I was recently a victim of identity theft. First, my credit card company called me wondering why I had been charging so much at walmart.com. When I said I hadn’t used my walmart.com account since 2004 (which I know because I keep all my old emails), they suggested somebody had gotten hold of my credit card info and suggested I cancel my account and get a new card. Which I did.

Then, a few days later, another call. Had I changed my billing address to somewhere in Arizona? No, I hadn’t, and the ability to do so meant that somebody had hacked my online account with the bank in a major way. This set off alarm bells requiring cancellation of the new card, plus alerts to the credit reporting bureaus of which maybe the worse repercussion for me, as a marketer, is that I am automatically removed from credit card solicitation lists for the next 5 years. (No more Capital One swipe samples for me!)
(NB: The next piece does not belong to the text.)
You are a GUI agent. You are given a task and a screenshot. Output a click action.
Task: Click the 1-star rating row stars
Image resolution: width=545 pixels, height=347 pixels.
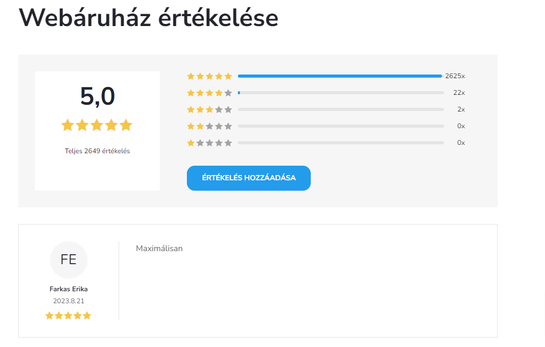(209, 143)
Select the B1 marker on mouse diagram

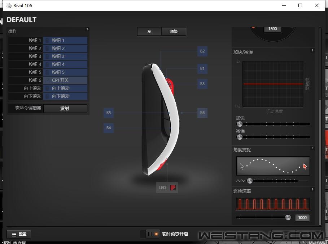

I thought the whole matter was handled just about right by CitiBank. They were efficient, not accusatory, and the paperwork required (two notarized statements from me) was tedious but reasonable under the circumstances. That got me thinking about what is the right balance between companies protecting themselves and providing benefits to consumers.

A serious lack of such balance was exhibited in my first purchase recently of a “digital edition” from Amazon. It came with onerous digital rights management (DRM) protection that requires me to go through a complex registration process, where I sign in with Adobe online, simply to be able to read the document I have paid for on my computer. It simply ain’t worth it, folks. I asked for my money back. Their rights are protected but they lose a sale. Good deal? Not for me, not for the publisher, certainly not for the author who probably has no idea this is going on.

Back in my “suit” days, I had a client who asked me if it would be a good idea to sign up with a bad check protection service which would make good any bogus paper in return for a 1.5 percent commission on ALL checks received. Sounded somewhat plausible until we did the math and found that the bad check problem was actually costing considerably less than 1.5% of sales.

People who make their living trying to cheat other people and businesses will probably find a way to do so, at least some of the time. A business needs to find a balance where it makes things somewhat more difficult for the bad guys without penalizing the average customer with unreasonable security measures. This is the same logic that applies when we talk to our clients about money-back guaranteed, isn’t it?

A money back guarantee, especially on a mail order or internet purchase, answers the big objection “what if I get it and I don’t like it after I see it?” Marketers who are reluctant to make guarantees are afraid that somebody is going to take advantage of them. But the bad guys will anyway… and meanwhile they’ve scared off a lot of potential customers who were on the fence.